BEGIN Material shown

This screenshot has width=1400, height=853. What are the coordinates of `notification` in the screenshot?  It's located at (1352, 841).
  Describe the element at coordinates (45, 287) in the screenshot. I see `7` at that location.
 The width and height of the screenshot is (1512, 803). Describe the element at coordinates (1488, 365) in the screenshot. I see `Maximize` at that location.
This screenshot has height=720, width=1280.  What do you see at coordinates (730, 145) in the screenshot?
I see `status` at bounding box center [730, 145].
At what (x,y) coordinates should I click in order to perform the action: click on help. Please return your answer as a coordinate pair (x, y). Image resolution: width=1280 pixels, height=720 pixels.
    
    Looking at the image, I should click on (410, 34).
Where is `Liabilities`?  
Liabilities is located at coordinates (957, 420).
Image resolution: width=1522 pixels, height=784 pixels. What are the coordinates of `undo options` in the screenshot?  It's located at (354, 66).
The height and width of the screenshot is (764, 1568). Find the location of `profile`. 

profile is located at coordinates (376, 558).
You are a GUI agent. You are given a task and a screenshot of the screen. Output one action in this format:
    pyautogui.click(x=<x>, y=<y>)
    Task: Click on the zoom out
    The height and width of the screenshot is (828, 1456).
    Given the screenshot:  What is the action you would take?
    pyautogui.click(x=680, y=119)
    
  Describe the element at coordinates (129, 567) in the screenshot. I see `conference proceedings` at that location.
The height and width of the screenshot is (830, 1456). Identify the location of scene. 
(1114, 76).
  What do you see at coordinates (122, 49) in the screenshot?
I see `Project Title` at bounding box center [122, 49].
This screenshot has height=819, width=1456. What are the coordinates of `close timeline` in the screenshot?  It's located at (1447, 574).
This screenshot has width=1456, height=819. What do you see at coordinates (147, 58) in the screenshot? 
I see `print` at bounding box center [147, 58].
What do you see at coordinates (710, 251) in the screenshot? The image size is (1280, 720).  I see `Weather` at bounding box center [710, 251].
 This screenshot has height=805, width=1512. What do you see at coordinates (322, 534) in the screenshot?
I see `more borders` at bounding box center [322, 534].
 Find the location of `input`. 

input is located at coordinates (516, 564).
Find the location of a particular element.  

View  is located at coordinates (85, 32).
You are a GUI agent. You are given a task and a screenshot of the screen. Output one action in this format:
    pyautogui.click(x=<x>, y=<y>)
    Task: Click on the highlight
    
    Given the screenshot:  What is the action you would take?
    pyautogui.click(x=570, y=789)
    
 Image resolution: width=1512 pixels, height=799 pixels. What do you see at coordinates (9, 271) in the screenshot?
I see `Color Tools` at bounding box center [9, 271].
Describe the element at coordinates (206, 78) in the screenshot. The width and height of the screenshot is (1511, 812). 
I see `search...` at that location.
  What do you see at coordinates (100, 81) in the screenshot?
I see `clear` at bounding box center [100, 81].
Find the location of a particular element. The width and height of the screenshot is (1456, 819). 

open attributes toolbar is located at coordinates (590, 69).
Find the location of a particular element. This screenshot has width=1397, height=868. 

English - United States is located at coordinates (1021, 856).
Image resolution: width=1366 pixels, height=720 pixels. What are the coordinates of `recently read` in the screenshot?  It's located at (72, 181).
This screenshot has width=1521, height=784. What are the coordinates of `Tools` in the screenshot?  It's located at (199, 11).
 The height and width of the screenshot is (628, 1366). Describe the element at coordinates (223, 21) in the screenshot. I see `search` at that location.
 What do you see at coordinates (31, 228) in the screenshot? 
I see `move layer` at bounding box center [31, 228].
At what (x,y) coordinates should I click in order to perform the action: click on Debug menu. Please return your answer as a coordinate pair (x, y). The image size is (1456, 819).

END Material shown

▶ [The task]
Copy the items character for character, beginning with the first line and continuing through the line that contains "Looking at the".

▶ [Answer for the task]
This screenshot has width=1400, height=853. What are the coordinates of `notification` in the screenshot?  It's located at (1352, 841).
  Describe the element at coordinates (45, 287) in the screenshot. I see `7` at that location.
 The width and height of the screenshot is (1512, 803). Describe the element at coordinates (1488, 365) in the screenshot. I see `Maximize` at that location.
This screenshot has height=720, width=1280.  What do you see at coordinates (730, 145) in the screenshot?
I see `status` at bounding box center [730, 145].
At what (x,y) coordinates should I click in order to perform the action: click on help. Please return your answer as a coordinate pair (x, y). Image resolution: width=1280 pixels, height=720 pixels.
    
    Looking at the image, I should click on (410, 34).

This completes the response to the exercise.